Adds McMillan: “In my mind, it’s a game-changer as me move forward.” However, she recognises there are “a lot of political sensitivities, a lot of stakeholder interest,” in how the tremendous amount of cockpit data SB-S will be able to broadcast will be used.

“There are a lot of competitive considerations, but also a lot of legal and labour-related considerations. That [regulatory] activity will need to happen in parallel,” said McMillan.

Given SB-S’s ability to broadcast very data-intensive messages, it will be able to offer aircraft operators much more than just flight-tracking and real-time flight data streaming in emergencies.

Comparing the capabilities of SB-S with those of flight-deck satcoms two years ago to the difference between an iPhone and an old rotary phone, McMillan said SB-S will offer many new aircraft data-transmission capabilities to operators of aircraft not traditionally equipped with satcoms equipment – particularly single-aisle aircraft not flown on oceanic routes.

Particularly important is CPDLC. “For all 4-D trajectory-based operations,” including those the FAA’s NextGen and Europe’s SESAR air traffic management initiatives envisage, “you can only do CPDLC, wherever you are,” said McMillan. “VHF is already saturated.” With SB-S, “you can do more integrated ATM functions.”

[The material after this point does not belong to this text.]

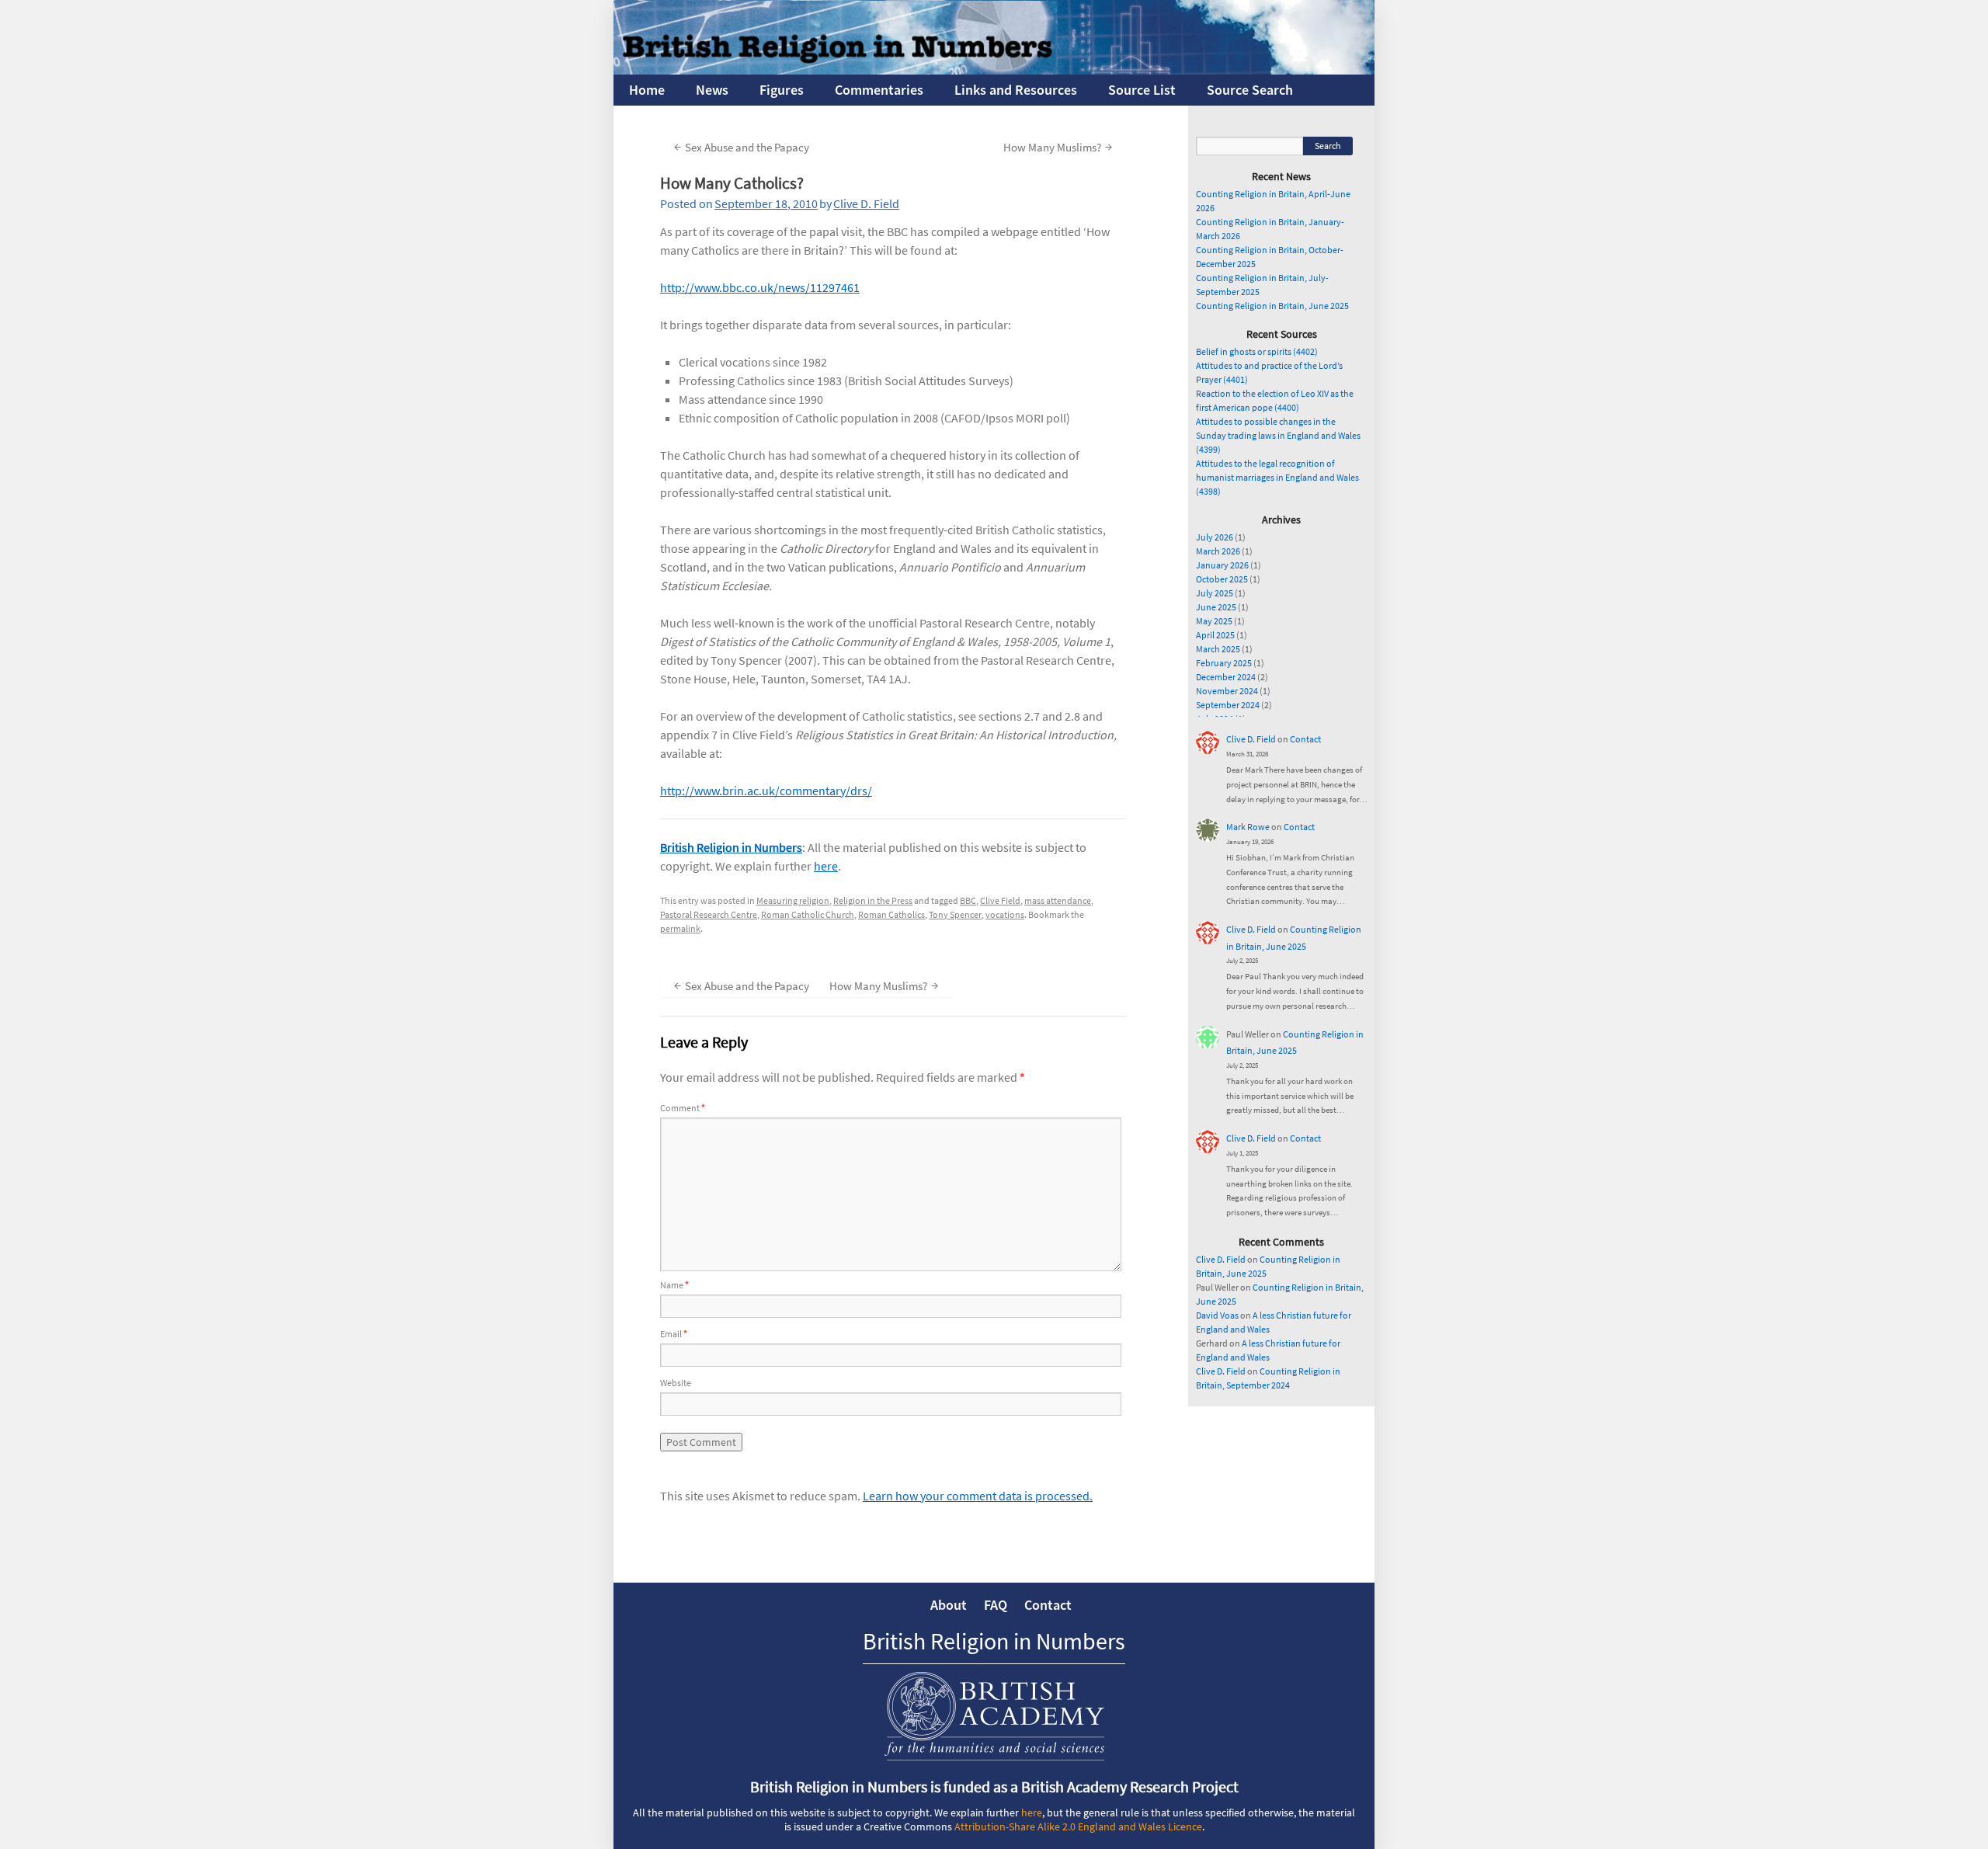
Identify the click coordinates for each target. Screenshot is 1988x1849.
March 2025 (1218, 649)
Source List (1142, 90)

Oher potentially important applications SB-S will provide to aircraft operators, whether of long-haul widebodies or short-haul single-aisle aircraft, include in-flight transmission of engine health monitoring data, electronic flight bag updates, and real-time updates of weather and flight plan information to allow re-routing and more efficient flight profiles. Applications, some not yet thought of, will exist beyond these.

Airbus has chosen Inmarsat partner Cobham to provide the satcom equipment which will give A320s and A330s SB-S service, beginning in 2018. McMillan noted other avionics companies, such as Honeywell, are developing integrated cockpit satcom systems, one developer aiming to do so for retrofit of existing aircraft as well as line-fit for new aircraft.

“All [these manufacturers] will be seeking line-fit positions with Airbus and Boeing,” she said, adding that the huge weight reductions manufacturers have achieved for satcom equipment and antennae in the past few years “opens up possibilities for other aircraft types as well”.

So space, not the sky, is the limit, it seems, in terms of possibilities for future flight-deck communications functionality.